Song by Morgan Wallen

from the album One Thing at a Time
- Released: March 3, 2023
- Genre: Country rap
- Length: 3:01
- Label: Big Loud; Republic; Mercury;
- Songwriters: John Byron; Blake Pendergrass;
- Producers: Joey Moi; Jacob Durrett;

Lyric video
- "Sunrise" on YouTube

= Sunrise (Morgan Wallen song) =

2023 song by Morgan Wallen

"Sunrise" is a song by American country music singer Morgan Wallen, released on March 3, 2023 from his third studio album One Thing at a Time. It was written by John Byron and Blake Pendergrass, and it was produced by Joey Moi and Jacob Durrett.

== Composition ==
"Sunrise" contains a trap-leaning beat composed and centers on memories with a former partner told from the perspective of a man.

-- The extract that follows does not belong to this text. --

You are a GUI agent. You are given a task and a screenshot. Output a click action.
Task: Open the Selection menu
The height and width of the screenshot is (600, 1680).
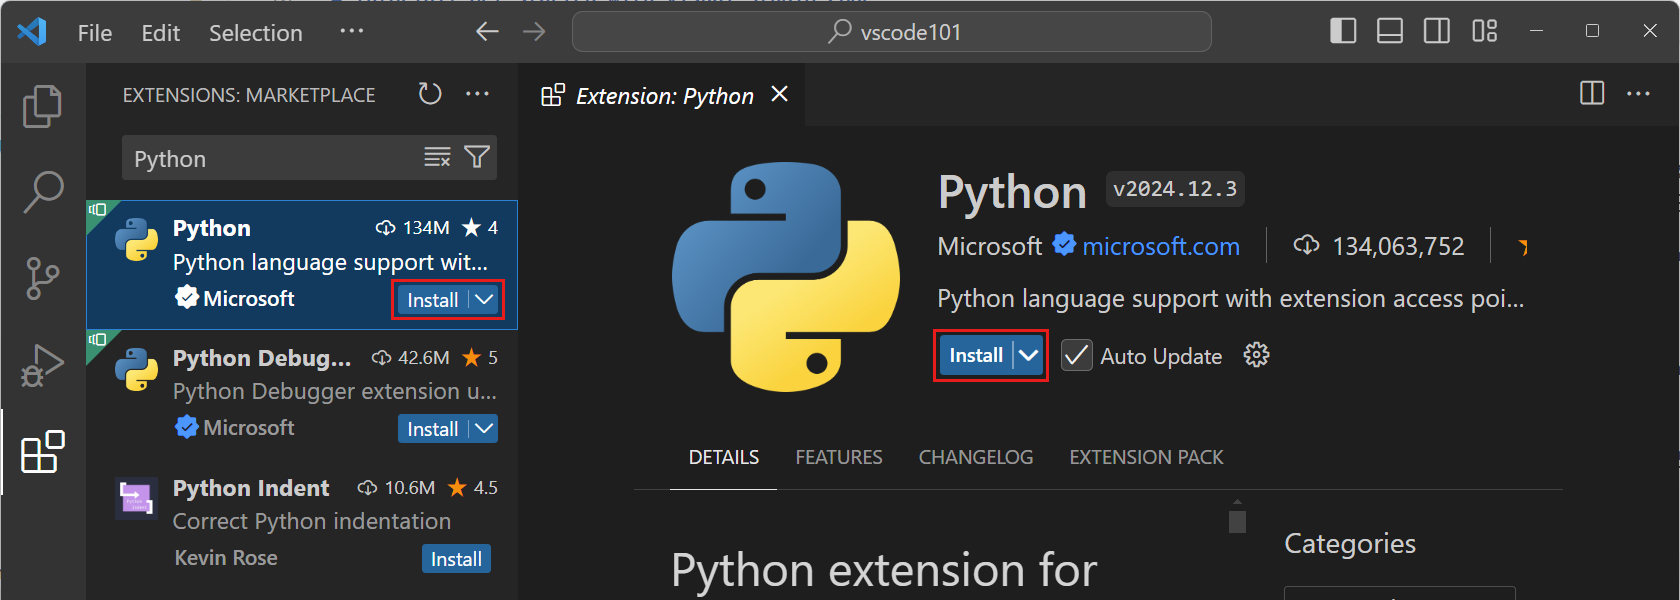click(x=255, y=33)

Morgan Wallen uses the metaphor of the sunrise to describe a flashback of a memory of a past love affair.

==Charts==
===Weekly charts===

Chart performance for "Sunrise"
| Chart (2023) | Peak position |
|---|---|
| Canada Hot 100 (Billboard) | 31 |
| Global 200 (Billboard) | 62 |
| US Billboard Hot 100 | 30 |
| US Hot Country Songs (Billboard) | 14 |

===Year-end charts===

Year-end chart performance for "Sunrise"
| Chart (2023) | Position |
|---|---|
| US Hot Country Songs (Billboard) | 43 |

== Certifications ==

| Region | Certification | Certified units/sales |
| Canada (Music Canada) | Platinum | 80,000^{‡} |
| United States (RIAA) | 2× Platinum | 2,000,000^{‡} |
^{‡} Sales+streaming figures based on certification alone.